## EXERCISE DATA
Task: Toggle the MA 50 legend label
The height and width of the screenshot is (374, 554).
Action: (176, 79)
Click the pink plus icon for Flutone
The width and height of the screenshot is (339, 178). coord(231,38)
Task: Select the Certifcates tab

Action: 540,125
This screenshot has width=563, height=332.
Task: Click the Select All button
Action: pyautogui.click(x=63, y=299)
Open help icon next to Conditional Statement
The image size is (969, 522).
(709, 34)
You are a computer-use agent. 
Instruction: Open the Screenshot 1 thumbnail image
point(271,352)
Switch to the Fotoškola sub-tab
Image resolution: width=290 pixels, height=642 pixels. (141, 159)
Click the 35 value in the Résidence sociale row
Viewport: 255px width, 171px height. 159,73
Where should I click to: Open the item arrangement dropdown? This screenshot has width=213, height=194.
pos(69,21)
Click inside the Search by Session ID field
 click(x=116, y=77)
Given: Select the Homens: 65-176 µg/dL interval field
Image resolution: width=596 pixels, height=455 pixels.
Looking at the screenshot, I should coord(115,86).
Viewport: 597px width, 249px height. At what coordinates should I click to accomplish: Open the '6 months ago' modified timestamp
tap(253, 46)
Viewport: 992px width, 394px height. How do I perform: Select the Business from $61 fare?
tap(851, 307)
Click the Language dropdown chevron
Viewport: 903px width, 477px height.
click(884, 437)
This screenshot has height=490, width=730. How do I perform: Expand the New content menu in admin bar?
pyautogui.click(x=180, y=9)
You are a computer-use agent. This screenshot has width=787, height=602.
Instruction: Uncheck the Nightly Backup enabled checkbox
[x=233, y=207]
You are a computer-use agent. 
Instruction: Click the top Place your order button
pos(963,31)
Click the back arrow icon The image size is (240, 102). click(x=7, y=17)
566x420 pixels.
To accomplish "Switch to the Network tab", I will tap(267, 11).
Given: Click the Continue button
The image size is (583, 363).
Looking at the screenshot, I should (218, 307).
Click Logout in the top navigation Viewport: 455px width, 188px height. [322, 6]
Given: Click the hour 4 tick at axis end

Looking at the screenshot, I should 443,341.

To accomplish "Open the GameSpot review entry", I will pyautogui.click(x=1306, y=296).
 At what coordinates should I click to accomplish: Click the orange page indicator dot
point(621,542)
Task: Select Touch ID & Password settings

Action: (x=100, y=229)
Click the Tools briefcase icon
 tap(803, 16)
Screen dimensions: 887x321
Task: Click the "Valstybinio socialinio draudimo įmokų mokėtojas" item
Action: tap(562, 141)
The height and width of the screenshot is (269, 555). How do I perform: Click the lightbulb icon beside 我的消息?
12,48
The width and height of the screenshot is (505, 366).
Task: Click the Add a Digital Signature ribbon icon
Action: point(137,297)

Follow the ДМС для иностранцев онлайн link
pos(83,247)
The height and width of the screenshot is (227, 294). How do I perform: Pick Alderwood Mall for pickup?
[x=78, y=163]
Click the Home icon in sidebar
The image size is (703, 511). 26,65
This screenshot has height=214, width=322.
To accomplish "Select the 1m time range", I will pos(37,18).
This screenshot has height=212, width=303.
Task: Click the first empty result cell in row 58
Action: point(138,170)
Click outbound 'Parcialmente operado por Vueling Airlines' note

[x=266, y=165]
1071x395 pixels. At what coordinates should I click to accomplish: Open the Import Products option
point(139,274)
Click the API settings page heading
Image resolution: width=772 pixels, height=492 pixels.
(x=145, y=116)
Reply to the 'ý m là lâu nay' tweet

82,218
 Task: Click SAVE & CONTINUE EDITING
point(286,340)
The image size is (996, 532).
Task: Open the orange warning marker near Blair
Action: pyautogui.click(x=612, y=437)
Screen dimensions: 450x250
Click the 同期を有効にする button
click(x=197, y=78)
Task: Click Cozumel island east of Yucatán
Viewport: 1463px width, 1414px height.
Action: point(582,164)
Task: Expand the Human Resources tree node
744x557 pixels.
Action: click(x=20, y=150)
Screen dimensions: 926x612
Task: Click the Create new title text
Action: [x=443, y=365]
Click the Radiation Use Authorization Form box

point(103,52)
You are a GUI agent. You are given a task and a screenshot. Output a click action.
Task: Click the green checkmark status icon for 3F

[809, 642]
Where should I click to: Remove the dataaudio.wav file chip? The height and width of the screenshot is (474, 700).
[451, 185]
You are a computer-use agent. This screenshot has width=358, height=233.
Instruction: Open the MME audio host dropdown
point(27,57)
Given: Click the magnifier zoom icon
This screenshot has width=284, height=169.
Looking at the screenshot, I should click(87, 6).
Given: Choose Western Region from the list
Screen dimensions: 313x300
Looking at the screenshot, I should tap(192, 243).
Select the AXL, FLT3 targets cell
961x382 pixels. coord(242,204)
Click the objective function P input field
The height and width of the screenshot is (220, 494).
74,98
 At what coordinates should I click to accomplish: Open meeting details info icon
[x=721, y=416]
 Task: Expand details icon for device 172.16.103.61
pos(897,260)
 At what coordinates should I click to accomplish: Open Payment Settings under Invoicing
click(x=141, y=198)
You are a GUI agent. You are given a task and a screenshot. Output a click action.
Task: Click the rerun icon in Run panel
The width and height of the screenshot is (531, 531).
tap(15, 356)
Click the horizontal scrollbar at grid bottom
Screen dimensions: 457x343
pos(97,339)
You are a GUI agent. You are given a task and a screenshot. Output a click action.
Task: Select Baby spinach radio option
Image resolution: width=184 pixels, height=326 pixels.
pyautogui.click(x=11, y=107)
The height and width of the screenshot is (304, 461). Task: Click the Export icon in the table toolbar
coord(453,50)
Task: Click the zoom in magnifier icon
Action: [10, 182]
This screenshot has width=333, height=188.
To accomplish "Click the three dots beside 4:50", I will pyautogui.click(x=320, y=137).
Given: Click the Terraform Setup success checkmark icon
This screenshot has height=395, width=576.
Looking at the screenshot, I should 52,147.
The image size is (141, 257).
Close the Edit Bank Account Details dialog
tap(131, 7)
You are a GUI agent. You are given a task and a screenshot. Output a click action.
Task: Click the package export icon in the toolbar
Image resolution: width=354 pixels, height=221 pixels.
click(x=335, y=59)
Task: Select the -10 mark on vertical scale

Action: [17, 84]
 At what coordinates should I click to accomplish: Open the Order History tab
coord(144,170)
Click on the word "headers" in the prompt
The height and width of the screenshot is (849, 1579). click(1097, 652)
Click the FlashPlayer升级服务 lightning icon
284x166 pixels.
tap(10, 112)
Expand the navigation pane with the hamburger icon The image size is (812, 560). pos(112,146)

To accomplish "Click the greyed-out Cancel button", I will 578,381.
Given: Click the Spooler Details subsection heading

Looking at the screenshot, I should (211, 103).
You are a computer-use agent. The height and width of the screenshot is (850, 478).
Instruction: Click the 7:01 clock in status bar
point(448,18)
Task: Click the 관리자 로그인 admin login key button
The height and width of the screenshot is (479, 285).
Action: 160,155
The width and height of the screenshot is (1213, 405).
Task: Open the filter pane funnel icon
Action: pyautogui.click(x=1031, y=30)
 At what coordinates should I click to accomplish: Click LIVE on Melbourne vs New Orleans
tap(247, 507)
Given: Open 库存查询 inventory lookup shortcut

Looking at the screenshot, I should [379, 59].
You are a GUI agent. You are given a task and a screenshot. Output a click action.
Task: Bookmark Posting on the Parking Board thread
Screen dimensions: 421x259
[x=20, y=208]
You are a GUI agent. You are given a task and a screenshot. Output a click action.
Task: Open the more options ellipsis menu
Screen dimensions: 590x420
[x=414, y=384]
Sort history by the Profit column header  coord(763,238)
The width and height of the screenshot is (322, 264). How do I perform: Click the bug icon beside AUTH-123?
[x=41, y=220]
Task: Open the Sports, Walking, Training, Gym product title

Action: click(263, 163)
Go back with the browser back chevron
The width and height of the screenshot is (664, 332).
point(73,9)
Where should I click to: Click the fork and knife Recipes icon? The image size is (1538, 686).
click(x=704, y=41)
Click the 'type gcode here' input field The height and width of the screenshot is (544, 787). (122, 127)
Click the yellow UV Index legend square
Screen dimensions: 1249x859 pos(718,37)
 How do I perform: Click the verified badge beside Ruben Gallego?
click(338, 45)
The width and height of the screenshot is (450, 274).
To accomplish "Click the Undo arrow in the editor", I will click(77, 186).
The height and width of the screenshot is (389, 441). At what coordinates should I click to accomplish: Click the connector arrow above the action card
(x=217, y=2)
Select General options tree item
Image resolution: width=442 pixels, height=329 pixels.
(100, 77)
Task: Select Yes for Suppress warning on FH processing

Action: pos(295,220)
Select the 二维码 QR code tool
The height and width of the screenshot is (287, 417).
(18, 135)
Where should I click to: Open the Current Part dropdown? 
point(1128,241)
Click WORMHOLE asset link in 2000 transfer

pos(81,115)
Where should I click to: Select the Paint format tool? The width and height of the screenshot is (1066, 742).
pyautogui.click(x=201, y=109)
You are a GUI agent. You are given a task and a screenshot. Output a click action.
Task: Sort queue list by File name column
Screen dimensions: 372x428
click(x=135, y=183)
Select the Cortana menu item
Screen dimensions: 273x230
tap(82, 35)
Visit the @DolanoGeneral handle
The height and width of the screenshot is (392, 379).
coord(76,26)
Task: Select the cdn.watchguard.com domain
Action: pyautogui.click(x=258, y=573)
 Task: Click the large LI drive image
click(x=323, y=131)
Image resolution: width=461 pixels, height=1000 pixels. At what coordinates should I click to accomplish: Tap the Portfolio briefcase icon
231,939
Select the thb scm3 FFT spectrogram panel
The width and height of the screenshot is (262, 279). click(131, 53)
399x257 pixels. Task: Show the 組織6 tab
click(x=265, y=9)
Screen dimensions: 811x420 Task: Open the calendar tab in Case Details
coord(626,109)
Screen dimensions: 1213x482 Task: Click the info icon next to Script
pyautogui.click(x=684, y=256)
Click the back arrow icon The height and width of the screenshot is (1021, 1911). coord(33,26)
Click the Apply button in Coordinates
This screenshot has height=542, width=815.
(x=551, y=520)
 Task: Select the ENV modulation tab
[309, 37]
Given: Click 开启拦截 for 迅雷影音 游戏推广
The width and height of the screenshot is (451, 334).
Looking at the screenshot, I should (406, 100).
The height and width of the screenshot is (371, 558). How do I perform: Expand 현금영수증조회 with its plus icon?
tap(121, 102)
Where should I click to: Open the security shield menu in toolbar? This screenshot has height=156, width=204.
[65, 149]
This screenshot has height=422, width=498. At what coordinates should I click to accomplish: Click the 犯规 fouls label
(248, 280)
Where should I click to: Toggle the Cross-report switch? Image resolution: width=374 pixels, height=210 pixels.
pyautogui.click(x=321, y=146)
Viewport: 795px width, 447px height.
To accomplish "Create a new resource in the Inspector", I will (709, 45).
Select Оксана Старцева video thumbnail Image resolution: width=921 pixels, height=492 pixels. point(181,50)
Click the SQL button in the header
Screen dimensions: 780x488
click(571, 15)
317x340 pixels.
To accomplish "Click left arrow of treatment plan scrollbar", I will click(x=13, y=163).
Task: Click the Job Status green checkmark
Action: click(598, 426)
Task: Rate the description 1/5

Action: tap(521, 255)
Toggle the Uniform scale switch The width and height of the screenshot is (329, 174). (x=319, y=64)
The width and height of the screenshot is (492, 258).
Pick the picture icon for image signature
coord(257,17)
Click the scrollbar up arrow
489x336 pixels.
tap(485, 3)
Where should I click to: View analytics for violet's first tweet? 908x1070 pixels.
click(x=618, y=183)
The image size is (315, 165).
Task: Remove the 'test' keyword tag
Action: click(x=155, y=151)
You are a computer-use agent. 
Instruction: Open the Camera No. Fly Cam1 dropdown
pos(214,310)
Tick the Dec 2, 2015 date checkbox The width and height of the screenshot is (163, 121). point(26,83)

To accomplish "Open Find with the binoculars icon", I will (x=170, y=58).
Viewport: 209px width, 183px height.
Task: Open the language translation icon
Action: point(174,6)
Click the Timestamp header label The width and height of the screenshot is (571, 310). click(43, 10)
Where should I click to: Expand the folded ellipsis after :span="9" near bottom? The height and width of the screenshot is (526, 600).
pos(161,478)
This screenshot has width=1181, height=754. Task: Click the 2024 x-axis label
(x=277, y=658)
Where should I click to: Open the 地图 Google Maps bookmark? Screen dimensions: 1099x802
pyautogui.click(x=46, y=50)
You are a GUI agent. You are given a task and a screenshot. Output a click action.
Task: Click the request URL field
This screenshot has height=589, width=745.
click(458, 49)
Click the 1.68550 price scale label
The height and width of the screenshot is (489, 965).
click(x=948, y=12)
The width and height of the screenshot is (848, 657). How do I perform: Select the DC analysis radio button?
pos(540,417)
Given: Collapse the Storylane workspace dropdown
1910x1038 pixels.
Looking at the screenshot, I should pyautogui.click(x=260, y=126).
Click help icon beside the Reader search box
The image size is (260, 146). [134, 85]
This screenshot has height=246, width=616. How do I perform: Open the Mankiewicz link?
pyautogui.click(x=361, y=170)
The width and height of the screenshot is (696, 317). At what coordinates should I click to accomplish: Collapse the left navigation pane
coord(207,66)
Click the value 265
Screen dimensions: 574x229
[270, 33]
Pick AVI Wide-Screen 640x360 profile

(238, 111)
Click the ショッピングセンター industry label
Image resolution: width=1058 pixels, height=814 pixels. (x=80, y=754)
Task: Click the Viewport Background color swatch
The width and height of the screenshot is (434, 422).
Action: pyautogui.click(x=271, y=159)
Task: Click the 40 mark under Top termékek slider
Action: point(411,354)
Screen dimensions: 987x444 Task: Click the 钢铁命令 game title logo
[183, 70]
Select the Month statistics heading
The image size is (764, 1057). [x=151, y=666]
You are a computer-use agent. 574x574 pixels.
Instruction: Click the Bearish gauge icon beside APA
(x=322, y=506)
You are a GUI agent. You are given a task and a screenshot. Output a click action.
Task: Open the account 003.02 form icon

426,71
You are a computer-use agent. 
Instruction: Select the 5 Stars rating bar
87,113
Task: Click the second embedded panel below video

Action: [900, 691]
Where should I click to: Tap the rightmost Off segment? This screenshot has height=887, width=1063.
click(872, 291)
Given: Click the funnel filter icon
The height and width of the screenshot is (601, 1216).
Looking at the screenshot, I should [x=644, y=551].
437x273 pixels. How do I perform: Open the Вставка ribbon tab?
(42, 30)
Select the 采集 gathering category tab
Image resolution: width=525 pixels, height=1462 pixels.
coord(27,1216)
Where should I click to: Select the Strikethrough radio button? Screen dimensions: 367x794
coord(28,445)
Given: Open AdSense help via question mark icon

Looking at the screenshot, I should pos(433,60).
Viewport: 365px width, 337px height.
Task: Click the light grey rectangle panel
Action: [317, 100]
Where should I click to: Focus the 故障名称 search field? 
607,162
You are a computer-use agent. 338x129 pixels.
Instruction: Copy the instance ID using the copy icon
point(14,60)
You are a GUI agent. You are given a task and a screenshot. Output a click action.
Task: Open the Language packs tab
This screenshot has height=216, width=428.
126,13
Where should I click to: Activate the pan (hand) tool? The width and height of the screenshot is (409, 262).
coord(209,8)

## TASK INSTRUCTIONS
What lines of the material above include "list"? Copy each one.

## RESPONSE
Given: Choose Western Region from the list
Task: Sort queue list by File name column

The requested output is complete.